Statistical Functions

Tip: The DISTINCT keyword can be used to return a result using the unique values only. For example, Avg(DISTINCT[Column]) would return the average of the unique values rather than the average of all values in the specified column. UniqueCount([Column]) is the equivalent of Count(DISTINCT[Column]).

Function

Description

Avg(Arg1, ...)

Returns the average (arithmetic mean) of the arguments. The arguments and the result are of type real. If one argument is given, then the result is the average of all rows. If more than one argument is given, then the result is the average for each row. Null arguments are ignored and do not contribute to the average.

Examples:

Avg([Column])

Avg(2,-3,4) → 1

Avg(-1) → -1
Avg(1.5, -2, 3.5) → 1
Avg(1, null, 3) → 2
Avg(null) → (Empty)

ChiDist(Arg1)

Returns the (upper tail) chi-square p-value of the argument.

Example:

ChiDist(x, deg_freedom)

ChiDist(7.377759, 2) →0.025

ChiInv(Arg1)

Returns the (upper tail) chi-square quantile value of the argument.

Example:

ChiInv(p, deg_freedom)

ChiInv(0.025, 2) → 7.377759

Count(Arg1)

Calculates the number of non-empty values in the argument column, or, if no argument is specified, the total number of rows.

Example:

Count([Column])

CountBig(Arg1)

Calculates the number of non-empty values in the argument column, or, if no argument is specified, the total number of rows. This function returns a LongInteger.

Example:

CountBig([Column])

Covariance(Arg1, Arg2)

Calculates the covariance of two columns given as arguments.

Example:

Covariance([Column1], [Column2])

FDist(Arg1

Returns the upper tail F p-value of the argument.

Example:

FDist(x, deg_freedom1, deg_freedom2)

FDist(6.936728, 1, 10) → 0.025

FInv(Arg1)

Returns the upper tail F quantile value of the argument.

Example:

FInv(p, deg_freedom1, deg_freedom2)

FInv(0.025, 1, 10) → 6.936728

First(Arg1)

Returns the first valid value based on the physical order of the rows of data in the argument column.

Example:

First([Column])

GeometricMean()

Calculates the geometric mean value. If any input value is negative then the result will be "Empty". If any input value is equal to zero then the result will be zero.

Example:

GeometricMean([Sales])

IQR(Arg1)

Calculates the value difference Q3-Q1, or, the 75th percentile minus the 25th percentile. IQR is also referred to as the H-spread.

Example:

IQR([Column])

L95(Arg1)

Calculates the lower endpoint of the 95% confidence interval.

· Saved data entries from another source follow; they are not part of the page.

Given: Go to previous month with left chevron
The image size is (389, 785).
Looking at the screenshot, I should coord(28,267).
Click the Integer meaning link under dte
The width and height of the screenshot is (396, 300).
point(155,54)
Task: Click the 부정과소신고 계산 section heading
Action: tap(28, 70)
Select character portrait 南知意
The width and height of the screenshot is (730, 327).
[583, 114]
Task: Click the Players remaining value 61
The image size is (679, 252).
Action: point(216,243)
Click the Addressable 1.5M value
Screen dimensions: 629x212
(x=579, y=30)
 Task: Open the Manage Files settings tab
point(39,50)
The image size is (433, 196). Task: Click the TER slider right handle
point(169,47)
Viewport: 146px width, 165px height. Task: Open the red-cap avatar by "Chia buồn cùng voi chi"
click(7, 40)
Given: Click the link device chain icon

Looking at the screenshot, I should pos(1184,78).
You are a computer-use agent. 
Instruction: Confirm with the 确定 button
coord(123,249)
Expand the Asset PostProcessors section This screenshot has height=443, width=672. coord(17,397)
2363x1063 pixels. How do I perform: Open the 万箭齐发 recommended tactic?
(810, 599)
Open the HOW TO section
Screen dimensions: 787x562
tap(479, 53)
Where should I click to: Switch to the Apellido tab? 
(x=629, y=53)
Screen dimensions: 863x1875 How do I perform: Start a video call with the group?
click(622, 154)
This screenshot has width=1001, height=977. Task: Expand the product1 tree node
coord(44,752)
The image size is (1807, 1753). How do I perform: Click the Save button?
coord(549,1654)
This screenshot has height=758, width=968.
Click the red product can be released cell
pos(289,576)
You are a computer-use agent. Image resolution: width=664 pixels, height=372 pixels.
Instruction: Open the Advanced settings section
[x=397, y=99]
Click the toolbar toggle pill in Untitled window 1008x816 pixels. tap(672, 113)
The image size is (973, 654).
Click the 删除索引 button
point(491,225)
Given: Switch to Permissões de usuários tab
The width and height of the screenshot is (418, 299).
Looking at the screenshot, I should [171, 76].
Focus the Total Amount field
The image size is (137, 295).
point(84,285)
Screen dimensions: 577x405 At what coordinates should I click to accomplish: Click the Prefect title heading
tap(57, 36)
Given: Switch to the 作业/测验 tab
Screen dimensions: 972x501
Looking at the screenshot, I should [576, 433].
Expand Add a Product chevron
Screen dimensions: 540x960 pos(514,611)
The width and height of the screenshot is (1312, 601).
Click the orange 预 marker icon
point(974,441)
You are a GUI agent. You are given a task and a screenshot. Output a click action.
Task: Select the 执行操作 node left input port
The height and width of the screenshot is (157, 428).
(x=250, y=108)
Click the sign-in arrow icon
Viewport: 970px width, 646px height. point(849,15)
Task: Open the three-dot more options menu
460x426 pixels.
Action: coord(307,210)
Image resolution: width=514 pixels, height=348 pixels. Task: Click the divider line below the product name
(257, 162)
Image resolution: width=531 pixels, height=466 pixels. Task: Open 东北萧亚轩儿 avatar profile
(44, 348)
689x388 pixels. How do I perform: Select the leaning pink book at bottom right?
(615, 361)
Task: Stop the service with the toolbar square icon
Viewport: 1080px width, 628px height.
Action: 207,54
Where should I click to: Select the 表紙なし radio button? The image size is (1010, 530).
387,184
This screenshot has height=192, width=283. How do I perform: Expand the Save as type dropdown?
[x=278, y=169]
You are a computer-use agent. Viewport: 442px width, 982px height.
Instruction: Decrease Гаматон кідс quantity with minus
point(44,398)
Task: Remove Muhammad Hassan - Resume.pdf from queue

Note: The static t-value of 1.959964, used by this function, is adapted for large sample sizes (n >= 40). For smaller sample sizes, use the following expression instead:

Avg([Value])-TInv(0.025,Count()-1)*StdDev([Value])/Sqrt(Count())

Example:

L95([Column])

Lag(Arg1, Arg2)

Shifts the values in a column downward by a specified number of steps. The first argument is the column to shift. The second (optional) argument is the number of steps. Default is 1.

If a negative number of steps is used, then the values are shifted in the opposite direction, see image below.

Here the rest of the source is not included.